村人规劝、斥骂,只折不回这浪子的心,便一边唉声叹气一边满心怜爱地帮衬这两个幼小的女孩儿。东家一碗面,西家一碗苞谷糊糊,这家几件旧衣裳,那家一条破棉絮,终是养活了这对命苦的姊妹。
苦难中长大的孩子成熟的早。兰儿知道自己和妹妹是吃百家饭、穿百家衣长大的,她深深感激那些帮助过自己的人们,她要用自己微薄的力量去回报这些善良的人们。儿女在外工作体弱多病的三奶奶,生活不能自理,兰儿帮她梳头、洗脸、换洗衣服、清理被褥,割草时多割一份喂三奶奶家的猪;村里人家盖房子,兰儿总是挑些自己能搬动的石头来来回回地跑;麦忙时节,大人们有顾不上孩子的,兰儿总是抱来看着,有时看五、六个,我们总是笑谑兰儿是娃娃头……只有为乡亲们做些什么,兰儿才觉得乡亲们的苞谷糊糊没有白白养育她。她是乡亲们的孩子。
和兰儿相处的日子,我学会了善待一切。我觉得伙伴们都悄悄地变了,长大了,懂起事来,再也不似以前那样调皮捣蛋了。我们聚在兰儿周围,默默地做着好事。我发现,在帮助他人的过程中,人心情会更愉悦平和。
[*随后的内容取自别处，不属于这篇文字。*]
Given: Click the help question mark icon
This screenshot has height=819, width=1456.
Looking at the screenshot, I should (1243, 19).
充满快乐,那种叫做幸福的东西常常会在人们的感念和夸奖中悄悄爬上心头,溢满脸的笑和暖暖的温馨。这世上有很多人,更需要关心,需要帮助,需要温暖,兰儿历经苦难,深深懂得这一点,她用实际行动给人们送上了一股股暖流……
狗尾巴花儿,生命力极强,风吹雨折,终是要挺直身子,扬起那茸茸的,结了饱饱的籽儿的头,把希望的种籽撒播在地边、塄畔、渠沿……
三奶奶说:花儿太娇嫩,禁不起波折。狗尾巴草儿,性顽,好生好长,你们小孩子家,就拿草儿喻着罢,越是粗俗的东西比着,就长得越硬梆。
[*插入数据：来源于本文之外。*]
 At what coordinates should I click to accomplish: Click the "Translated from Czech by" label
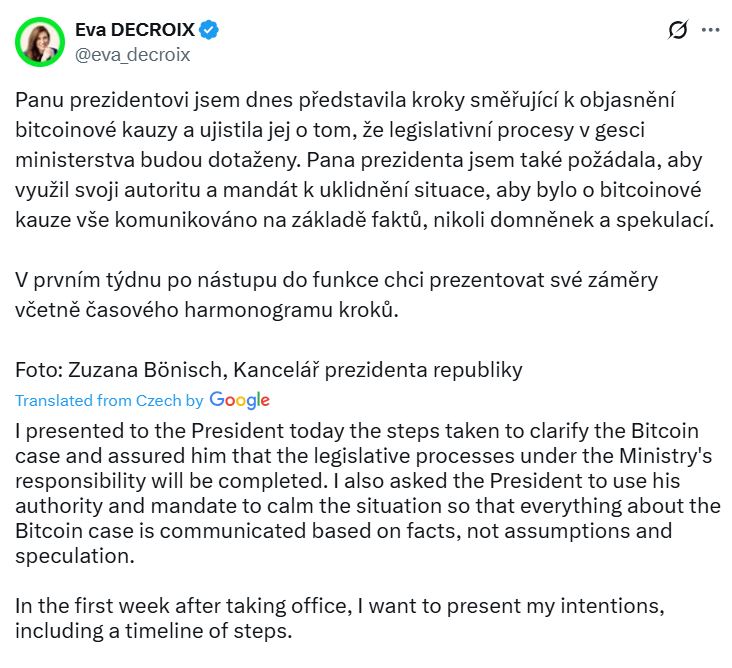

兰儿于是信三奶奶的话,每每割草时摘一大把狗尾巴草回来插在瓶子里,细致地换水、整理,闲时就趴在窗台上,对着那瓶狗尾巴草儿看呀看呀,看得呆了,时不时地脸上露出笑迹。我们只是奇怪,便也看,狗尾巴草有什么乐的呢?什么也看不出,问兰儿,兰儿只是笑,抿着嘴不作声。
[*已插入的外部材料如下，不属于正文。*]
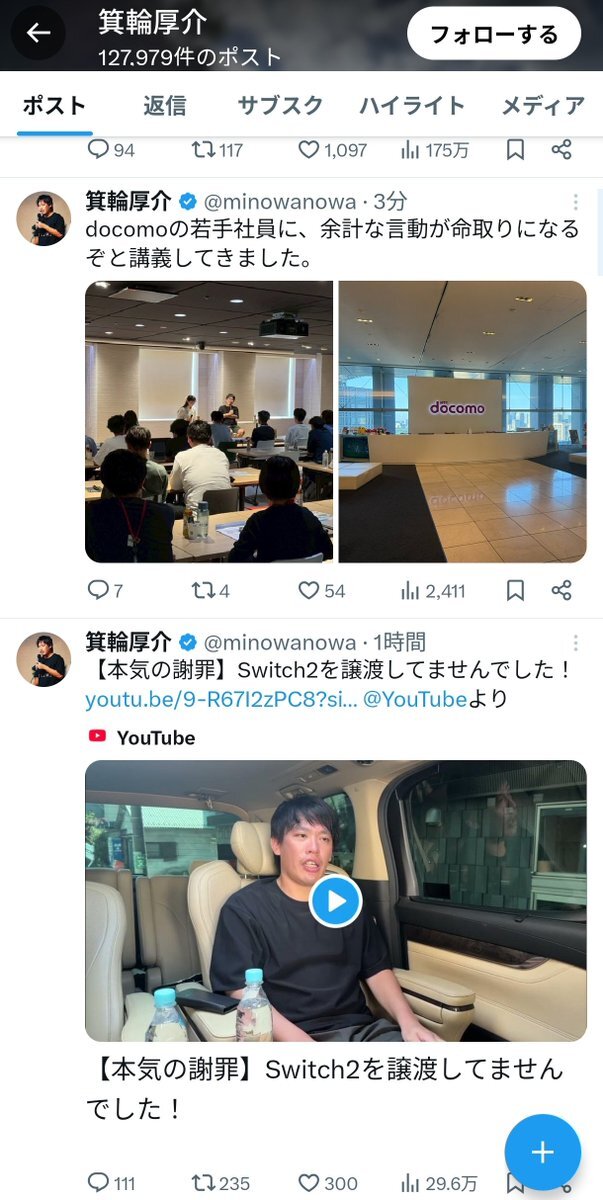Like the Switch2 post with 300 likes

[328, 1183]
但那寄寓了兰儿美好希望的狗尾巴花儿终没给兰儿带来什么好运。兰儿十五岁那年,在一家蜂窝煤厂里干活,因厂房通风设备不好,在一起事故中被夺去了生命。兰儿被架子车拉回时,我们都去看了。兰儿静静地躺着,脸上紫青,系煤气中毒的结果,双眼紧紧地闭着,就象往常睡觉的样子,不知她在想些什么。按村里的规矩,兰儿未成年,算是夭折,不能用棺材入土的。大人们在村后掘了个小坑,用庐席把兰儿卷了,埋在里边,填土的时候,村里的人都哭了。我们一帮小伙伴哭泣着,把一把把狗尾巴花儿撒在了兰儿身上。兰儿,我们亲爱的伙伴,别了,愿这些狗尾巴花儿伴你,在另一个世界里,走好……我深深地爱上了狗尾巴花。